__Click-target data__
┄┄┄┄┄┄┄┄┄┄┄┄┄┄┄┄┄┄┄┄
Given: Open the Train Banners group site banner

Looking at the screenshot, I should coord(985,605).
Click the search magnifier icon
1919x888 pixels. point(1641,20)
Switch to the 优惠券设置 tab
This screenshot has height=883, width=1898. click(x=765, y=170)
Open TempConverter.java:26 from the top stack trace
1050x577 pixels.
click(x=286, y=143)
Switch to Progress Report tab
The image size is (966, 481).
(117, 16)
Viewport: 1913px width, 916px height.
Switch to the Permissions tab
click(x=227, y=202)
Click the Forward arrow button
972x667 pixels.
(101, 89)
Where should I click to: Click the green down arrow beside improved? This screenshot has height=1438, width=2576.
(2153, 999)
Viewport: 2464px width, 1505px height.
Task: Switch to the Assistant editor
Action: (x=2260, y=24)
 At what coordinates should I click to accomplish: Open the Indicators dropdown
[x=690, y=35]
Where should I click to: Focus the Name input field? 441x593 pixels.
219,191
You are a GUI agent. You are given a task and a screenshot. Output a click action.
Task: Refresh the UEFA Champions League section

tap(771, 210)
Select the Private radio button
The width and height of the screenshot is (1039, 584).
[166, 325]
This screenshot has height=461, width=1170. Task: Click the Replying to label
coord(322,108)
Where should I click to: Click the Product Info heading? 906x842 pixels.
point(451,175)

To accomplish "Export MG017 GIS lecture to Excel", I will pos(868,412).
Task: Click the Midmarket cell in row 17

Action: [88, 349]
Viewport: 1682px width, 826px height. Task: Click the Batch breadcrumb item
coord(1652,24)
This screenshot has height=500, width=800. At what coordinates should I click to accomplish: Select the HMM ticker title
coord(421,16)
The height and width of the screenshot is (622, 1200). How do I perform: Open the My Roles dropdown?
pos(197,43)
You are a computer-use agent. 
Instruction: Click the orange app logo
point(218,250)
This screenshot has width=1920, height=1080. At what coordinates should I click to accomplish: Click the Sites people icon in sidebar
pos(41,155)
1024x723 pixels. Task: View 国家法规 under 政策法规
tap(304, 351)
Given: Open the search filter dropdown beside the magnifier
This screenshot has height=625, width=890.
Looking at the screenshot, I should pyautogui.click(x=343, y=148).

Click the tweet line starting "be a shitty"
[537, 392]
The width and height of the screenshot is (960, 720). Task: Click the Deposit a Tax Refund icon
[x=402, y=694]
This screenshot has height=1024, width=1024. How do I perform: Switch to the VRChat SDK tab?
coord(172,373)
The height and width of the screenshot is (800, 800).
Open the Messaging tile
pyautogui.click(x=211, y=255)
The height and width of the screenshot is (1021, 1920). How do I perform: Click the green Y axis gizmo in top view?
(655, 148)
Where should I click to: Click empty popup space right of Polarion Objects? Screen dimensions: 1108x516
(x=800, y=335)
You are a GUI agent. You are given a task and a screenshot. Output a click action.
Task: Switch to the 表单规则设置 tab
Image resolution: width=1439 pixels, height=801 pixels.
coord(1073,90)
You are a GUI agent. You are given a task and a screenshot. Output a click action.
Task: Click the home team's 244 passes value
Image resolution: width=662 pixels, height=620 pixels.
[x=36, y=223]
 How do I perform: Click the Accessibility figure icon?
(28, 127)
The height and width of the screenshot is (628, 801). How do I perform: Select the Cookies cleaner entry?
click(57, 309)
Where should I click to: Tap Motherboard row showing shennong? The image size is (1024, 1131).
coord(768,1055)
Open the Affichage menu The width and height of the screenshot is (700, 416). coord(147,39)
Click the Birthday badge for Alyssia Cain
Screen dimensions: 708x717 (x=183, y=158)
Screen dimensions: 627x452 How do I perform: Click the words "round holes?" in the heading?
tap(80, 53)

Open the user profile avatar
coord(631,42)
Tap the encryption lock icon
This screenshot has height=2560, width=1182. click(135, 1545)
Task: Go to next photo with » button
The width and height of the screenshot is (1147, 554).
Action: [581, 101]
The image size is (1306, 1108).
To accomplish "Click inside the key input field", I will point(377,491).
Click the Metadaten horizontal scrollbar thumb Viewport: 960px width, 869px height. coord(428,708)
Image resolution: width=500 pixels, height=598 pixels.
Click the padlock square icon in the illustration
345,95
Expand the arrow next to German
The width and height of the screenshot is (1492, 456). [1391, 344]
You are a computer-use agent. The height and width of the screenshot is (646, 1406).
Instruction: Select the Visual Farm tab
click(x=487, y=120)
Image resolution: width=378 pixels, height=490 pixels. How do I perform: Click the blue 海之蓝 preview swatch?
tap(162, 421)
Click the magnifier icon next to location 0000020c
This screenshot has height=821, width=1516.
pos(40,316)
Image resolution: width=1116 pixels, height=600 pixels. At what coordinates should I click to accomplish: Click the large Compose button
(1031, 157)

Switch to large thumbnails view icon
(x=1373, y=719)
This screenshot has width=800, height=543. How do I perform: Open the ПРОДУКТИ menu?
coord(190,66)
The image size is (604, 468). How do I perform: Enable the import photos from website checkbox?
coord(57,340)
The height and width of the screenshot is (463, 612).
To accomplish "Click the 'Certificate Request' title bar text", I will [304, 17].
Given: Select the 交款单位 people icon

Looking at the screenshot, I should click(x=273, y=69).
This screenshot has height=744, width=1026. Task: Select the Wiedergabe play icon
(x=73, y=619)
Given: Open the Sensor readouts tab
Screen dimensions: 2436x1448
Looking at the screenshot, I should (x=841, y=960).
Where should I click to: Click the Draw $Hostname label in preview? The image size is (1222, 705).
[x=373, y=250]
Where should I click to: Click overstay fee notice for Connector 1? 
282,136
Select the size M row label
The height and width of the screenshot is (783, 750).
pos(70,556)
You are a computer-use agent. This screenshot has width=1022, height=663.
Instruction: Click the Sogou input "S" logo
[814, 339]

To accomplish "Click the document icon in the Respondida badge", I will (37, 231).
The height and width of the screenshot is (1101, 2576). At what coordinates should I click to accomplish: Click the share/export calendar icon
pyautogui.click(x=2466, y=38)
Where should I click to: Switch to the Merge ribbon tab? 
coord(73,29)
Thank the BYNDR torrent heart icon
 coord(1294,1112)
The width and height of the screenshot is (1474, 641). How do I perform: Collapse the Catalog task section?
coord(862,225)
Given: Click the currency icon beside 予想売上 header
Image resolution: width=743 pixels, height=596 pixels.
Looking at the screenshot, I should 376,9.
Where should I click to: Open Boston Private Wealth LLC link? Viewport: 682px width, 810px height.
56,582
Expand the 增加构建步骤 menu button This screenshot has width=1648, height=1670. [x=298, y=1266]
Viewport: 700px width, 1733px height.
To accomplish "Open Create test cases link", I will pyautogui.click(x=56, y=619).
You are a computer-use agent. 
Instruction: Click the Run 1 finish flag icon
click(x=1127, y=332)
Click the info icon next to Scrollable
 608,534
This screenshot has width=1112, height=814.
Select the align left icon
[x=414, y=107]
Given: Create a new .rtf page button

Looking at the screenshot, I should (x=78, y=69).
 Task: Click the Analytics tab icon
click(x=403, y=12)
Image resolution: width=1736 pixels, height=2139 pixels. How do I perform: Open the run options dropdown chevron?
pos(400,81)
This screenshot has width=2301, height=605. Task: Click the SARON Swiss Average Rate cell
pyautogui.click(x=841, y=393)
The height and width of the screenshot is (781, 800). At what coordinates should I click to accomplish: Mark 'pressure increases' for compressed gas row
┄┄┄┄┄┄┄┄┄┄┄┄┄┄┄┄┄┄┄┄
__Problem to solve__
Rewrite every line of the records above as a numbered list, omitting blank lines.

__Finished answer__
1. Given: Open the Train Banners group site banner
2. Looking at the screenshot, I should coord(985,605).
3. Click the search magnifier icon
4. 1919x888 pixels. point(1641,20)
5. Switch to the 优惠券设置 tab
6. This screenshot has height=883, width=1898. click(x=765, y=170)
7. Open TempConverter.java:26 from the top stack trace
8. 1050x577 pixels.
9. click(x=286, y=143)
10. Switch to Progress Report tab
11. The image size is (966, 481).
12. (117, 16)
13. Viewport: 1913px width, 916px height.
14. Switch to the Permissions tab
15. click(x=227, y=202)
16. Click the Forward arrow button
17. 972x667 pixels.
18. (101, 89)
19. Where should I click to: Click the green down arrow beside improved? This screenshot has height=1438, width=2576.
20. (2153, 999)
21. Viewport: 2464px width, 1505px height.
22. Task: Switch to the Assistant editor
23. Action: (x=2260, y=24)
24.  At what coordinates should I click to accomplish: Open the Indicators dropdown
25. [x=690, y=35]
26. Where should I click to: Focus the Name input field? 441x593 pixels.
27. 219,191
28. You are a GUI agent. You are given a task and a screenshot. Output a click action.
29. Task: Refresh the UEFA Champions League section
30. tap(771, 210)
31. Select the Private radio button
32. The width and height of the screenshot is (1039, 584).
33. [166, 325]
34. This screenshot has height=461, width=1170. Task: Click the Replying to label
35. coord(322,108)
36. Where should I click to: Click the Product Info heading? 906x842 pixels.
37. point(451,175)
38. To accomplish "Export MG017 GIS lecture to Excel", I will pos(868,412).
39. Task: Click the Midmarket cell in row 17
40. Action: [88, 349]
41. Viewport: 1682px width, 826px height. Task: Click the Batch breadcrumb item
42. coord(1652,24)
43. This screenshot has height=500, width=800. At what coordinates should I click to accomplish: Select the HMM ticker title
44. coord(421,16)
45. The height and width of the screenshot is (622, 1200). How do I perform: Open the My Roles dropdown?
46. pos(197,43)
47. You are a computer-use agent. 
48. Instruction: Click the orange app logo
49. point(218,250)
50. This screenshot has width=1920, height=1080. At what coordinates should I click to accomplish: Click the Sites people icon in sidebar
51. pos(41,155)
52. 1024x723 pixels. Task: View 国家法规 under 政策法规
53. tap(304, 351)
54. Given: Open the search filter dropdown beside the magnifier
55. This screenshot has height=625, width=890.
56. Looking at the screenshot, I should pyautogui.click(x=343, y=148).
57. Click the tweet line starting "be a shitty"
58. [537, 392]
59. The width and height of the screenshot is (960, 720). Task: Click the Deposit a Tax Refund icon
60. [x=402, y=694]
61. This screenshot has height=1024, width=1024. How do I perform: Switch to the VRChat SDK tab?
62. coord(172,373)
63. The height and width of the screenshot is (800, 800).
64. Open the Messaging tile
65. pyautogui.click(x=211, y=255)
66. The height and width of the screenshot is (1021, 1920). How do I perform: Click the green Y axis gizmo in top view?
67. (655, 148)
68. Where should I click to: Click empty popup space right of Polarion Objects? Screen dimensions: 1108x516
69. (x=800, y=335)
70. You are a GUI agent. You are given a task and a screenshot. Output a click action.
71. Task: Switch to the 表单规则设置 tab
72. Image resolution: width=1439 pixels, height=801 pixels.
73. coord(1073,90)
74. You are a GUI agent. You are given a task and a screenshot. Output a click action.
75. Task: Click the home team's 244 passes value
76. Image resolution: width=662 pixels, height=620 pixels.
77. [x=36, y=223]
78.  How do I perform: Click the Accessibility figure icon?
79. (28, 127)
80. The height and width of the screenshot is (628, 801). How do I perform: Select the Cookies cleaner entry?
81. click(57, 309)
82. Where should I click to: Tap Motherboard row showing shennong? The image size is (1024, 1131).
83. coord(768,1055)
84. Open the Affichage menu The width and height of the screenshot is (700, 416). coord(147,39)
85. Click the Birthday badge for Alyssia Cain
86. Screen dimensions: 708x717 (x=183, y=158)
87. Screen dimensions: 627x452 How do I perform: Click the words "round holes?" in the heading?
88. tap(80, 53)
89. Open the user profile avatar
90. coord(631,42)
91. Tap the encryption lock icon
92. This screenshot has height=2560, width=1182. click(135, 1545)
93. Task: Go to next photo with » button
94. The width and height of the screenshot is (1147, 554).
95. Action: [581, 101]
96. The image size is (1306, 1108).
97. To accomplish "Click inside the key input field", I will point(377,491).
98. Click the Metadaten horizontal scrollbar thumb Viewport: 960px width, 869px height. coord(428,708)
99. Image resolution: width=500 pixels, height=598 pixels.
100. Click the padlock square icon in the illustration
101. 345,95
102. Expand the arrow next to German
103. The width and height of the screenshot is (1492, 456). [1391, 344]
104. You are a computer-use agent. The height and width of the screenshot is (646, 1406).
105. Instruction: Select the Visual Farm tab
106. click(x=487, y=120)
107. Image resolution: width=378 pixels, height=490 pixels. How do I perform: Click the blue 海之蓝 preview swatch?
108. tap(162, 421)
109. Click the magnifier icon next to location 0000020c
110. This screenshot has height=821, width=1516.
111. pos(40,316)
112. Image resolution: width=1116 pixels, height=600 pixels. At what coordinates should I click to accomplish: Click the large Compose button
113. (1031, 157)
114. Switch to large thumbnails view icon
115. (x=1373, y=719)
116. This screenshot has width=800, height=543. How do I perform: Open the ПРОДУКТИ menu?
117. coord(190,66)
118. The image size is (604, 468). How do I perform: Enable the import photos from website checkbox?
119. coord(57,340)
120. The height and width of the screenshot is (463, 612).
121. To accomplish "Click the 'Certificate Request' title bar text", I will [304, 17].
122. Given: Select the 交款单位 people icon
123. Looking at the screenshot, I should click(x=273, y=69).
124. This screenshot has height=744, width=1026. Task: Select the Wiedergabe play icon
125. (x=73, y=619)
126. Given: Open the Sensor readouts tab
127. Screen dimensions: 2436x1448
128. Looking at the screenshot, I should (x=841, y=960).
129. Where should I click to: Click the Draw $Hostname label in preview? The image size is (1222, 705).
130. [x=373, y=250]
131. Where should I click to: Click overstay fee notice for Connector 1? 
132. 282,136
133. Select the size M row label
134. The height and width of the screenshot is (783, 750).
135. pos(70,556)
136. You are a computer-use agent. This screenshot has width=1022, height=663.
137. Instruction: Click the Sogou input "S" logo
138. [814, 339]
139. To accomplish "Click the document icon in the Respondida badge", I will (37, 231).
140. The height and width of the screenshot is (1101, 2576). At what coordinates should I click to accomplish: Click the share/export calendar icon
141. pyautogui.click(x=2466, y=38)
142. Where should I click to: Switch to the Merge ribbon tab? 
143. coord(73,29)
144. Thank the BYNDR torrent heart icon
145.  coord(1294,1112)
146. The width and height of the screenshot is (1474, 641). How do I perform: Collapse the Catalog task section?
147. coord(862,225)
148. Given: Click the currency icon beside 予想売上 header
149. Image resolution: width=743 pixels, height=596 pixels.
150. Looking at the screenshot, I should 376,9.
151. Where should I click to: Open Boston Private Wealth LLC link? Viewport: 682px width, 810px height.
152. 56,582
153. Expand the 增加构建步骤 menu button This screenshot has width=1648, height=1670. [x=298, y=1266]
154. Viewport: 700px width, 1733px height.
155. To accomplish "Open Create test cases link", I will pyautogui.click(x=56, y=619).
156. You are a computer-use agent. 
157. Instruction: Click the Run 1 finish flag icon
158. click(x=1127, y=332)
159. Click the info icon next to Scrollable
160.  608,534
161. This screenshot has width=1112, height=814.
162. Select the align left icon
163. [x=414, y=107]
164. Given: Create a new .rtf page button
165. Looking at the screenshot, I should (x=78, y=69).
166.  Task: Click the Analytics tab icon
167. click(x=403, y=12)
168. Image resolution: width=1736 pixels, height=2139 pixels. How do I perform: Open the run options dropdown chevron?
169. pos(400,81)
170. This screenshot has width=2301, height=605. Task: Click the SARON Swiss Average Rate cell
171. pyautogui.click(x=841, y=393)
172. The height and width of the screenshot is (781, 800). At what coordinates should I click to accomplish: Mark 'pressure increases' for compressed gas row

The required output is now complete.